#### [Complete the following]
A. In the DITA blog post, which two mailing lists carried the job-title discussions that the writer followed?
B. Please carry the DITA blog post forward from its final sentence.

#### [Page text]
++++++

Definitely a good usage of the social media tools available at the moment.

One thing that struck me, taken from the Content Wrangler coverage, is a simple reason as to why more people are considering a move towards DITA-based content:

Enterprises looking to fast track their content strategy and minimize the risks of a big-bang initiative are choosing DITA–one of the most popular information models to suit today’s content–rich, multi-channel environment.

For some reason I hadn’t quite figured that out, but if you are putting together a business case built around DITA then it’s worth investigating this in more depth. That said, this is definitely one of those “so obvious I hadn’t considered it” moments!

The maturity model also highlights one of the reasons that DITA is proving popular even if it isn’t the best standard to be using for every circumstance. Quite simply, it’s because it’s young, new and (this is the important bit) is being developed in plain view of everyone on the internet. Admittedly I’ve not gone looking for DocBook or SD1000 resources but as they are already fairly mature they seem to be struggling to keep up with the pace of development around DITA. If DITA is the cool kid on the block, DocBook is definitely the wise old sage, stooped on the corner.

Social media on the internet thrives on participation and with DITA still growing up everyone has a chance to get involved and influence things, and that helps generate buy-in, which drives more improvements, which increases community buy-in… and so on.

So, even if you aren’t interested in DITA but are interested in how social media (online communities, web 2.0, whatever you want to call it) might help you and your company, it might be worth while checking out the maturity model and see if the same … erm… model.. can be applied to what you do.

Everything is connected

This post has been bubbling for the past year or so, ever since I started this blog. It’s a bit of a ramble but if I don’t publish it now I’ll just keep adding to it and it’s long enough as it is!

I question everything. It’s part of the way my mind works, and is something I’ve embraced and believe it makes me better at my job as a technical communicator. That attitude has also helped me realise that there is a common thread that can be found across several different areas of our industry, which I (and others) are slowly pulling together. Convergence is the word that springs to mind, and as businesses clamber onto the social networking bandwagon, now is an excellent time to grab the reigns and take control.

Let’s step back a little.

Late last year, on two separate mailing lists, I followed discussions about what the myriad of people who share my profession have as job titles. I prompted one discussion on the ISTC mailing list, and chipped in some thoughts on the TechWR mailing list before dropping out later on when the noise ratio, as ever, got too high.

I wonder how much useful information I miss when I do that? Ahhh something else to ponder. But not today.

Anyway, discussions around how we as a profession should be referring to ourselves, envitably leads to discussions and thoughts about what we do, where our skills lie, and the benefits we can bring to an organisation. Something I’ve toyed with before, but which is wrapped up in many layers of ifs, buts and other such caveats.

++++++

#### [Stored data]

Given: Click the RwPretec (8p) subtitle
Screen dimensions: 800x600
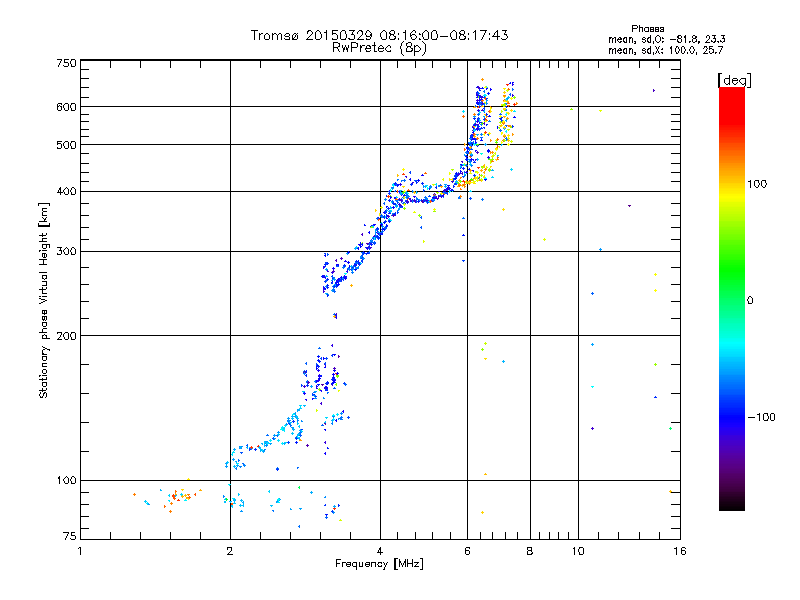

++++++

#### [Solved problems]
A. The ISTC mailing list and the TechWR mailing list.

B.
Following on from that, I read an article by Virginia Lynch in the CIDM newsletter (and if you aren’t subscribed to their newsletter, you should be) entitled Information Developers – The New Role of Technical Writers in a Flat World which encapsulates a lot of my current thinking on how to take my current team forward, making sure we are matching company strategy whilst allowing the team members to retain a focus on maintaining and developing their core skills. The article title rather neatly alludes to Thomas Friedman’s book The World Is Flat: The Globalized World in the Twenty-first Century which is certainly worth a read.

Virginia mentions that JoAnn Hackos recently referred to these core skills as “Basic Hygiene”, citing the fact that, regardless of how the collation and production, distribution and usage of information may change, as we explore the burgeoning arena of new tools available to us under the banner of “social web applications” our core skills remain. Typically they tend to drop off as we are pushed to create more, faster, with a rise in quantity favoured over a maintenance of quality.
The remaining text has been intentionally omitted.